Ah, Mandi Sore !
Author : Sunny
Ah,
Mandi Sore !
Pancuran air hangat berhenti membasahi tubuhku. Rasa
pegal dan lengket akibat beraktivitas seharian di kampus kini hilang terbilas
sabun dan air. Aku mengeringkan tubuhku dengan handuk dan bergegas memakai
pakaian bersih. Kebiasaan mandi sore ini sebenarnya baru kembali aku rasakan,
setelah sebelumnya ya... iya, aku jarang mandi sore. Kegiatanku yang sangat
padat membuatku sering pulang malam dan langsung tertidur karena lelah. Aku
bahkan sering melewatkan makan malamku. Sungguh kebiasaan yang buruk. Aku dulu
bahkan tak pernah berpikir dua kali untuk tidak mandi sore dan tidak makan.
Namun semuanya kini hanya tinggal kebiasaan buruk lama yang sudah kutanggalkan.
Kalau kau berpikir aku jorok, maka coba kau pertimbangkan
lagi pemikiranmu itu. Setidaknya, aku tidak pernah terkena penyakit kulit
serius selain pernah beberapa kali berjerawat karena siklus mensturasi yang
tidak wajar dan beban pikiran yang membuatku stress. Aku tetap menerapkan hidup
bersih dan berusaha hidup sehat.
“putri ibu tambah cantik aja, jadi rajin mandi, lagi.
udah punya pacar ya ?”
“aku rajin mandi salah, aku males mandi salah. Lalu aku
harus bagaimana, bu ?”
“jangan tersinggung, ibu hanya bertanya. Ya baguslah
kalau kamu jadi rajin mandi. Anak gadis kan memang seharusnya begitu.” Ibu
memberi jeda sejenak, sebelum melanjutkan, “jadi, udah punya pacar ? masa kamu
belum pernah pacaran juga ?”
“belum bu.” Aku merasa berbohong.
Iya, setelah aku pikirkan, aku sekarang baru mengerti
maksud istilah “punya pacar maka boros
sabun”, karena itulah yang mungkin dulu aku alami. Paling tidak begitulah
pemikiranku tentang “boros sabun” itu. Kalau aku tetap mandi sehari sekali,
mungkin persediaan sabun di rumah bisa lebih awet untuk kira-kira seminggu
lamanya. Aku tertawa memikirkan hal itu.
“lah, kamu kan sudah dibolehkan pacaran. Carilah pacar.”

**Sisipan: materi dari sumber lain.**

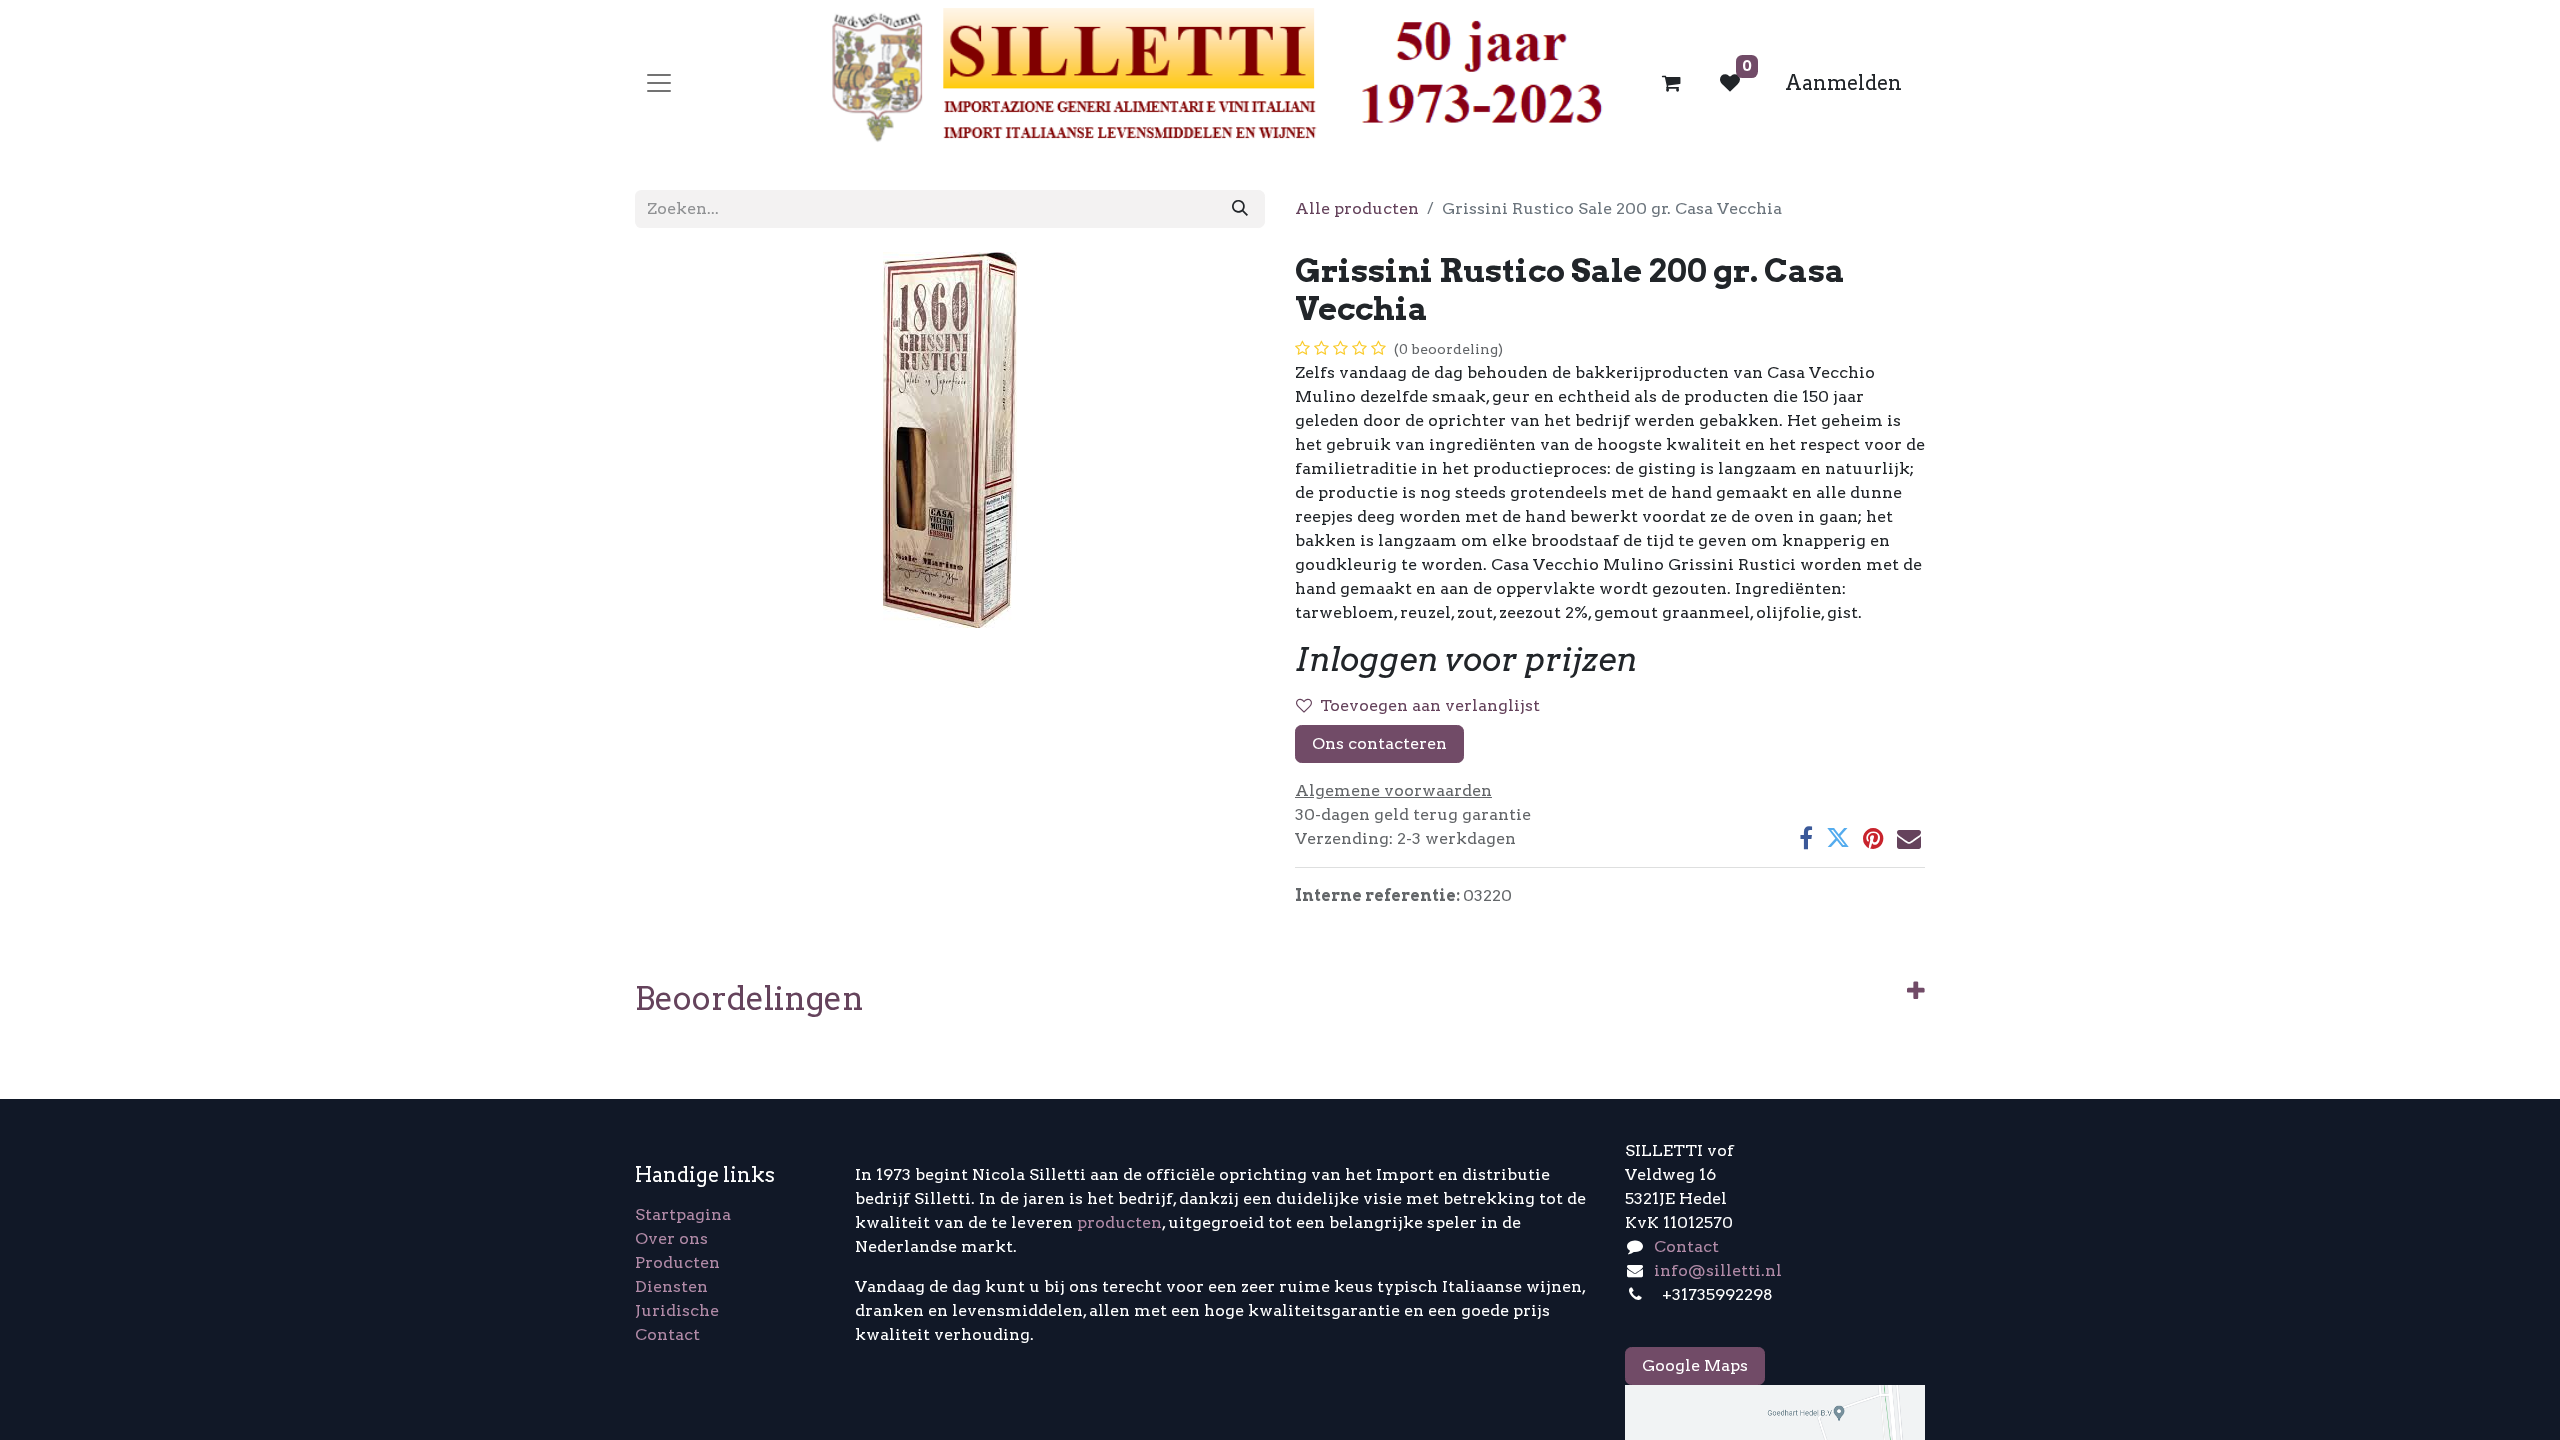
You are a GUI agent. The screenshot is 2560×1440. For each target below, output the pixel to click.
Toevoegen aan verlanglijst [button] (1430, 705)
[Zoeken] (1240, 209)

“apa ibu gak salah ? seharusnya aku yang dicari, bukan
mencari.” Balasku dengan intonasi yang naik sedikit. Aku menggeram dalam hati, malah curhat.
“nah nah, kamu emosi itu.” Goda ibu sambil tersenyum
penuh arti. Aku merengut. “ya sudah, ibu mau buat teh dulu. Kamu mau ?”
Aku mengangguk sebelum ibu beranjak ke dapur.
Aku bertopang dagu di atas pahaku yang menyilang. Sial,
beraninya sekali dia membuatku mengikuti kemaunnya. Cowok brengsek ! Tapi, saat
itu aku juga yang salah. Aku terlalu menyayanginya, maka dari itu aku turuti
kemauannya. Cinta sungguh membutakan. Aku muak !
“walaupun cantik,
tapi kalau jarang mandi kan bau asem.” Godanya dengan gaya yang jenaka,
membuatku dulu antara ingin tertawa dan meringis. Sekarang, aku bergidik.
Seharusnya, kebiasaan mandi ini ikut putus juga setelah
kami putus. Nyatanya tidak ! aku malah semakin rajin mandi, semakin lama di
kamar mandi, semakin wangi dan semakin tak mengerti dengan perubahan ini. Oh
ayolah, aku ini ingin terlihat cantik di depan siapa ? ingin di puji siapa ?
bukankah dia juga tak akan melirikku
lagi, apalagi memujiku !
“Laura, bisa tolong siramkan air takjin ini ke pohon
mangga ? ibu lupa menyiramnya setelah masak nasi tadi.”
Aku mengangguk patuh.
“sementara itu, ibu mau siapin teh dan bolu. Kita minum
teh bareng ya ? kan sudah lama kamu tidak pulang sore.”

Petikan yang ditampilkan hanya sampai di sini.